Signal sequences activate the catalytic switch of SRP RNA

Abstract

The signal recognition particle (SRP) recognizes polypeptide chains bearing a signal sequence as they emerge from the ribosome, and then binds its membrane-associated receptor (SR), thereby delivering the ribosome-nascent chain complex to the endoplasmic reticulum in eukaryotic cells and the plasma membrane in prokaryotic cells. SRP RNA catalytically accelerates the interaction of SRP and SR, which stimulates their guanosine triphosphatase (GTPase) activities, leading to dissociation of the complex. We found that although the catalytic activity of SRP RNA appeared to be constitutive, SRP RNA accelerated complex formation only when SRP was bound to a signal sequence. This crucial control step was obscured because a detergent commonly included in the reaction buffer acted as a signal peptide mimic. Thus, SRP RNA is a molecular switch that renders the SRP-SR GTPase engine responsive to signal peptide recruitment, coupling GTP hydrolysis to productive protein targeting.

Fig. 1

Detergent activates 4.5S RNA to catalyze the Ffh-FtsY interaction. (A) C₁₂E₈ stimulates the binding of Ffh and FtsY only in the presence of 4.5S RNA. Observed binding rates for formation of Ffh-FtsY complexes are plotted as a function of Ffh concentration, [Ffh], in the presence and absence of 4.5S RNA and 185 μM C₁₂E₈. Lines represent fits to the equation k_obs = k_off + k_on[Ffh]. Inset shows the slow reactions on an expanded scale. (B) C₁₂E₈ activates 4.5S RNA stimulation of Ffh-FtsY complex dissociation.

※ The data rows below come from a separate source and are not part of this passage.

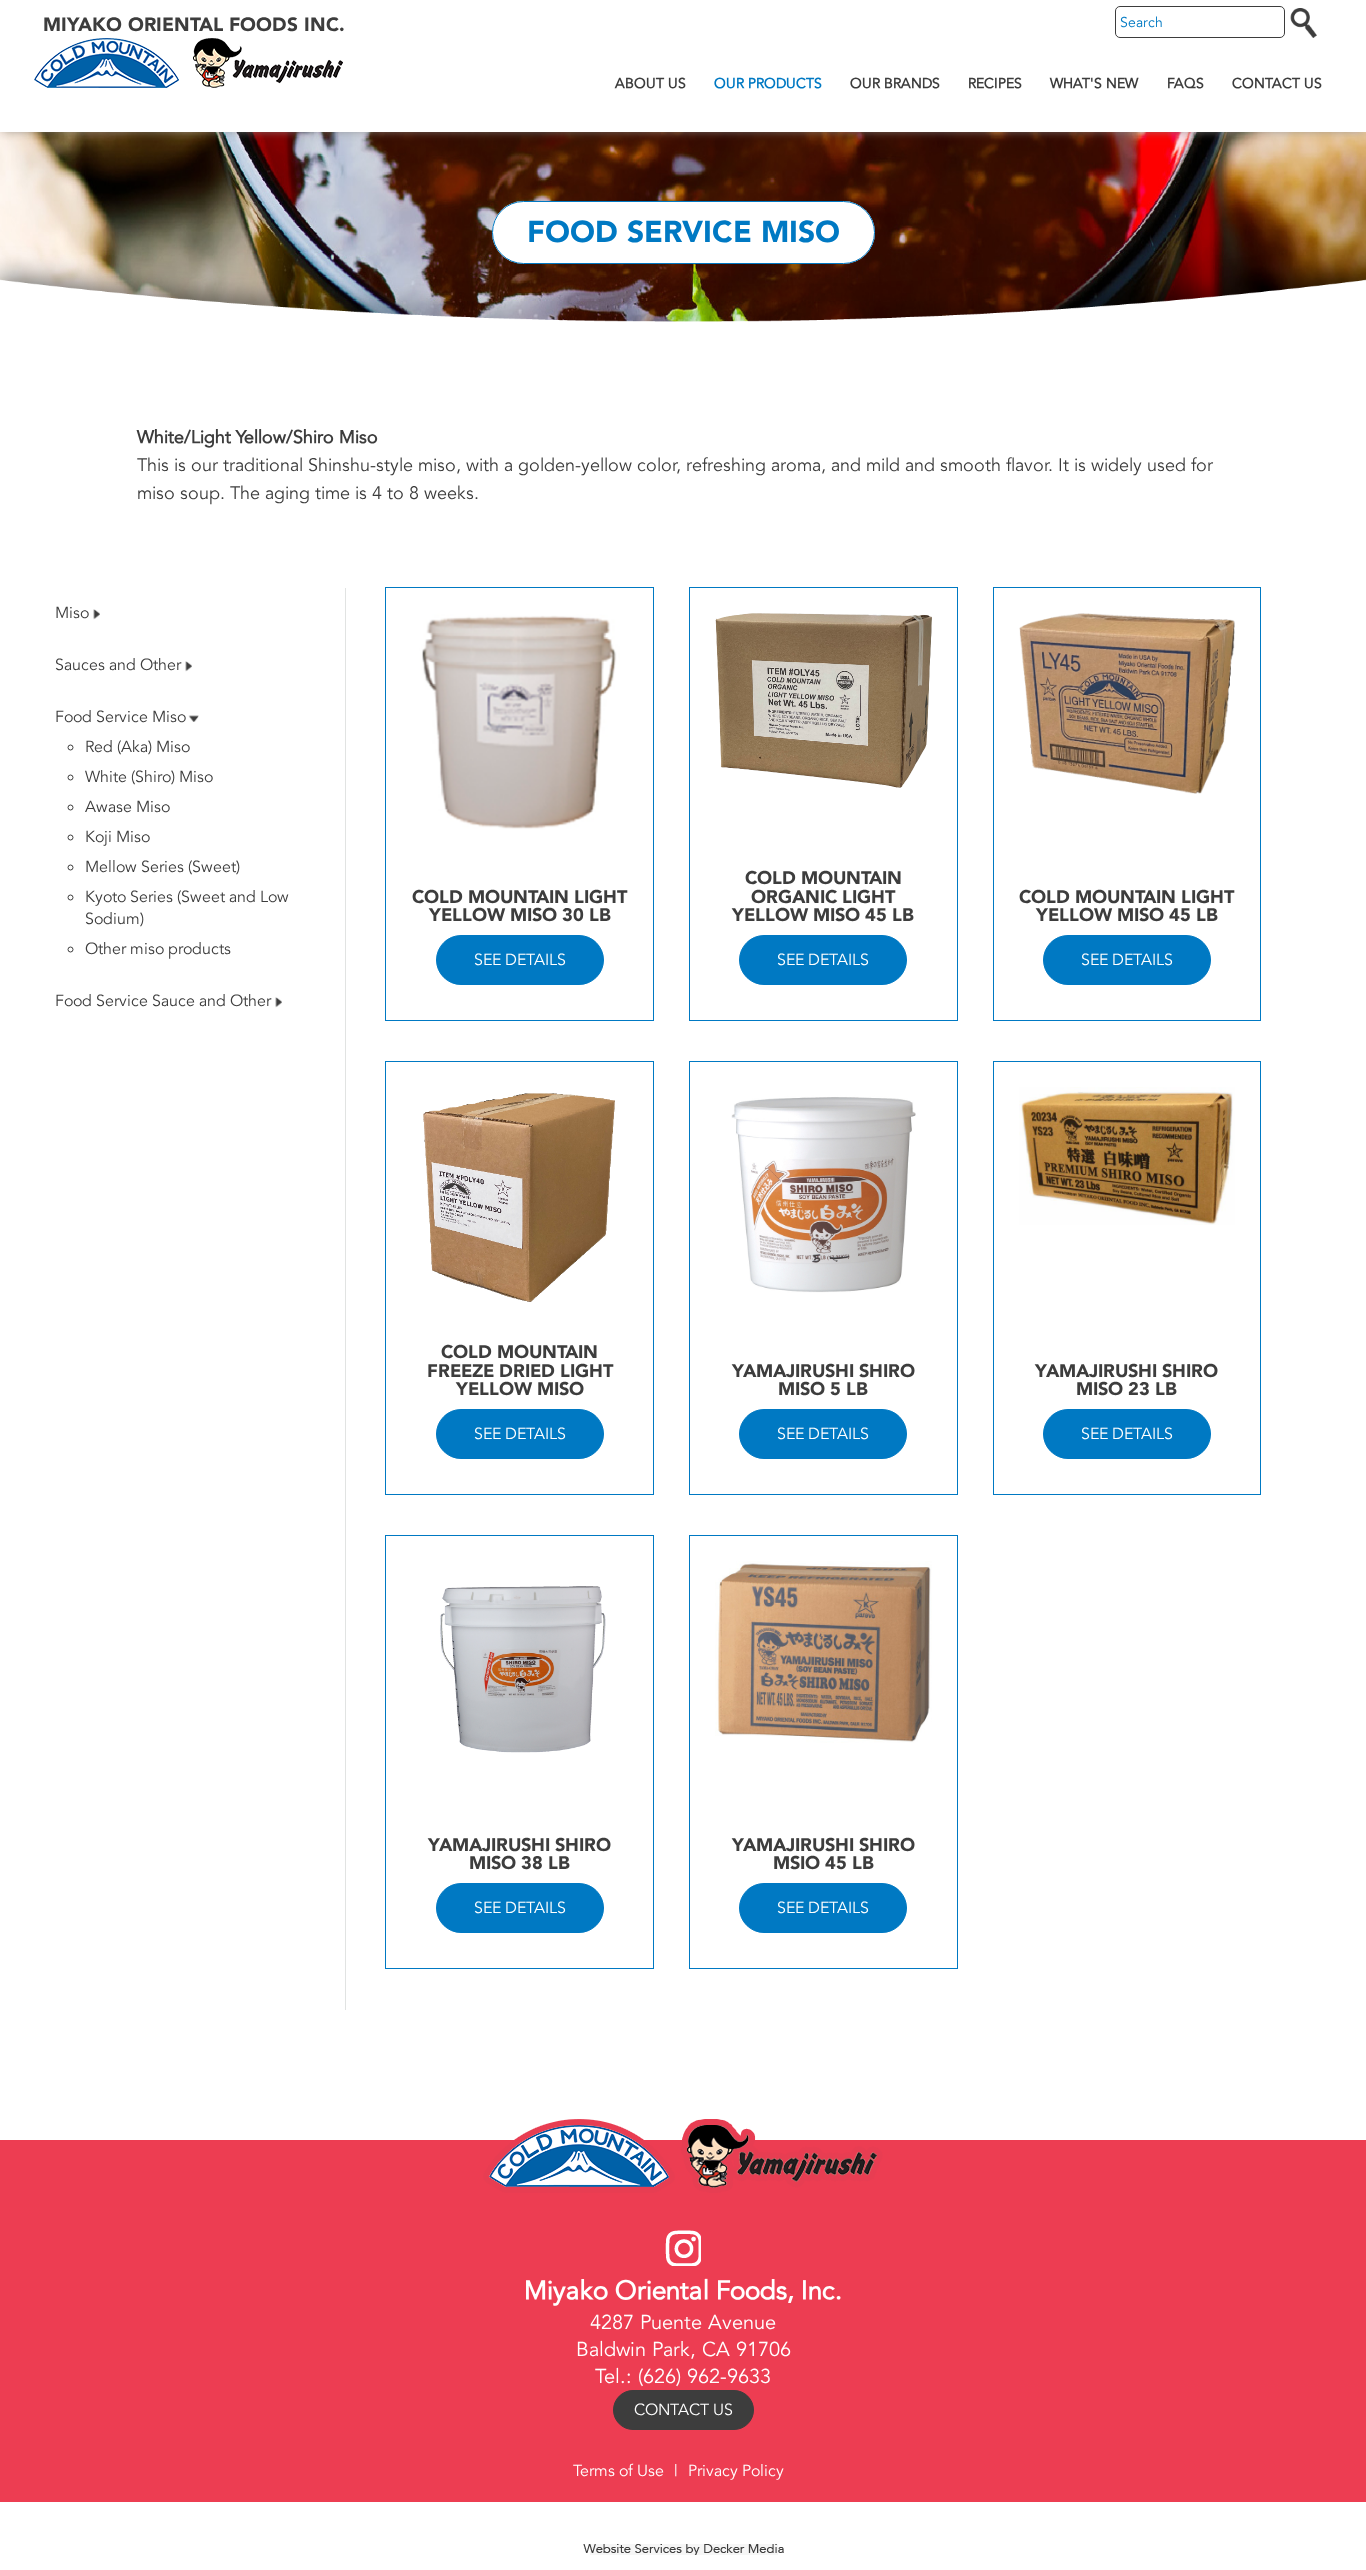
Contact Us (1277, 83)
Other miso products (158, 949)
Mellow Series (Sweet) (162, 867)
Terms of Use (618, 2471)
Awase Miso (127, 807)
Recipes (995, 83)
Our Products (768, 83)
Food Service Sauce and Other (163, 1001)
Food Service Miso (120, 717)
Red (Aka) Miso (137, 747)
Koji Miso (117, 837)
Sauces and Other (118, 665)
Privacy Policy (736, 2471)
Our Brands (895, 83)
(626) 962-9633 (704, 2376)
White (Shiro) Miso (149, 777)
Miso (72, 613)
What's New (1094, 83)
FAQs (1185, 83)
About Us (650, 83)
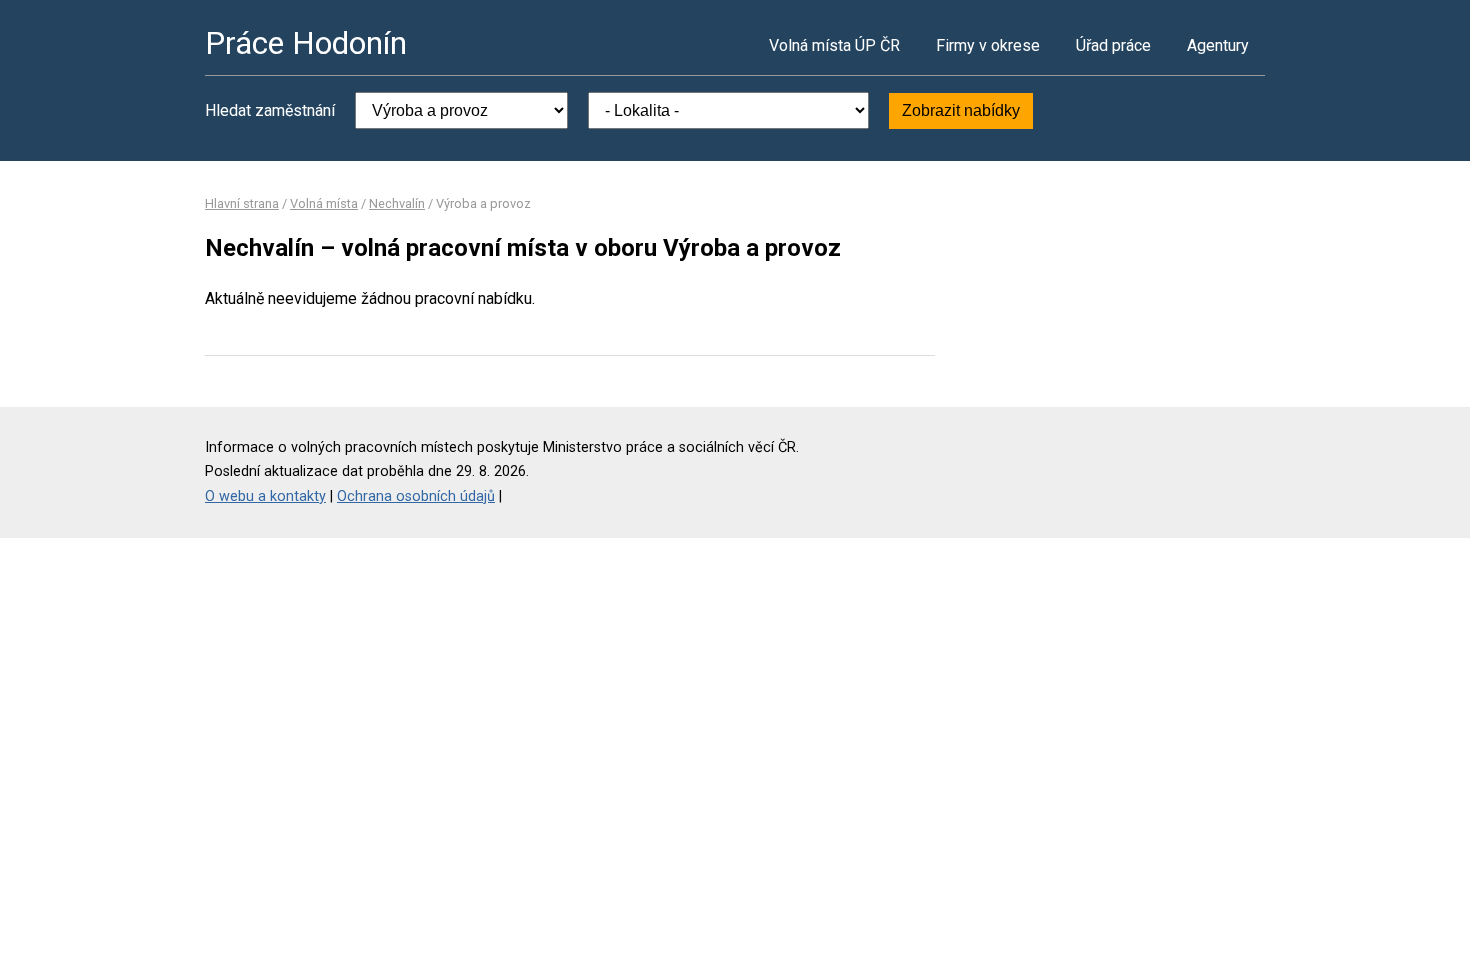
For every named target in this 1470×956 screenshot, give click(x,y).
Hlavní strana (242, 203)
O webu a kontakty (265, 496)
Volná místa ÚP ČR (834, 45)
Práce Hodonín (306, 43)
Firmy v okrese (988, 45)
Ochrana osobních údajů (416, 496)
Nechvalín (397, 203)
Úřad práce (1113, 45)
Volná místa (324, 203)
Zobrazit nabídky (961, 110)
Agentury (1218, 45)
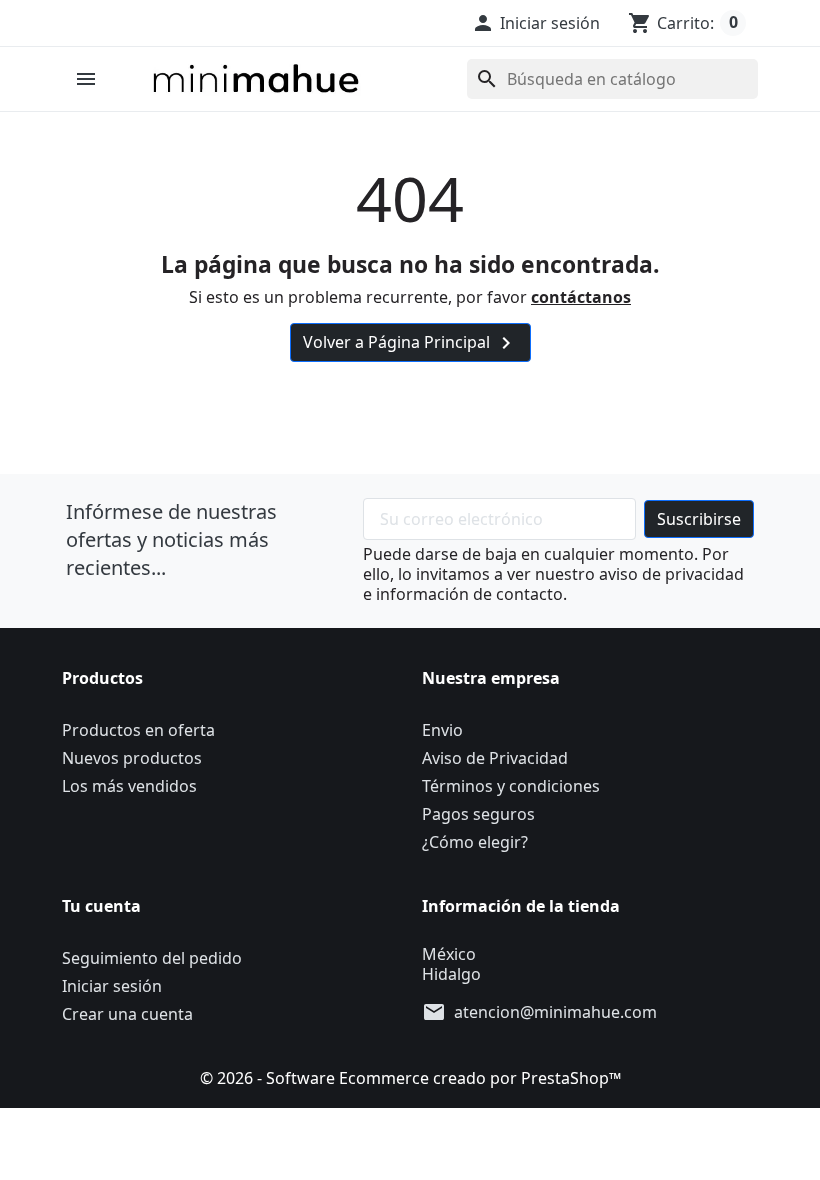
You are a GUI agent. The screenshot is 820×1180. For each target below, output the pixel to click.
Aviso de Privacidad (495, 758)
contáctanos (581, 297)
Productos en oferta (138, 730)
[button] (535, 23)
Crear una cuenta (127, 1014)
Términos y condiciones (511, 786)
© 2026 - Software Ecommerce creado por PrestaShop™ (410, 1078)
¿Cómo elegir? (475, 842)
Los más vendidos (129, 786)
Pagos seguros (478, 814)
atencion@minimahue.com (555, 1012)
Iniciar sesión (112, 986)
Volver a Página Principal (410, 343)
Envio (442, 730)
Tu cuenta (101, 906)
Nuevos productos (132, 758)
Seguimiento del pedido (152, 958)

Dissociation rate constants are plotted in the absence and presence of C₁₂E₈. (C) Chemical structures of C₁₂E₈, E₈, CTABr, and SDS. (D) Association rate constants for Ffh–4.5S RNA–FtsY complex formation with no detergent, 185 μM C₁₂E₈, 100 μM E₈, 70 μM CTABr, or 100 μM SDS. Error bars in (B) and (D) are SEs of the fits.

Fig. 2

ΔEspP binds SRP with micromolar affinity and stimulates 4.5S RNA catalysis of Ffh-FtsY interaction. (A) Fluorescence anisotropy of ΔEspP-FAM is plotted as a function of [Ffh]. Lines represent fits to the equation Anisotropy = Anisotropy_free + Anisotropy_bound([Ffh]/(K_d + [Ffh])). (B) C₁₂E₈ increased the K_d of ΔEspP for Ffh–4.5S RNA. K_d values for ΔEspP binding to Ffh from fluorescence anisotropy in the presence and absence of 4.5S RNA are plotted. Dark bars represent K_d in the presence of 185 μM C₁₂E₈. Error bars are SEs of the fits. (C) In the presence of 4.5S RNA, ΔEspP stimulates the association rate for Ffh-FtsY complex formation. Observed rate constants are plotted as a function of [Ffh]. Lines are fits to the equation k_obs = k_off + k_on[Ffh]. The dashed line is a reference to the binding rate in the presence of C₁₂E₈ from Fig. 1. (D) ΔEspP* activates 4.5S RNA by binding to SRP. Observed rates for 1 μM Ffh–4.5S RNA binding to 1 μM FtsY are plotted as a function of ΔEspP* concentration. The dashed line represents the equation k_obs = [(fraction bound) (maximum stimulated rate)] + [(fraction unbound)(unstimulated rate)], where the fraction bound was calculated from the K_d measured in (A); χ² = 5.4 × 10^–6.

Fig. 3

Mutations in ΔEspP that impair SRP-mediated targeting show decreased binding to SRP and decreased stimulation of 4.5S RNA. (A) ΔEspP(F12A, L15T)* stimulates SRP-FtsY complex formation less than does ΔEspP*. The dashed line represents the ΔEspP* + RNA peptide binding rate from Fig. 2C. (B) Fluorescence anisotropy of FAM-labeled ΔEspP bearing Phe¹² → Ala and Leu¹⁵ → Thr mutations [ΔEspP(F12A, L15T)] is plotted as a function of [Ffh +RNA]. Line is fit as in Fig. 2A.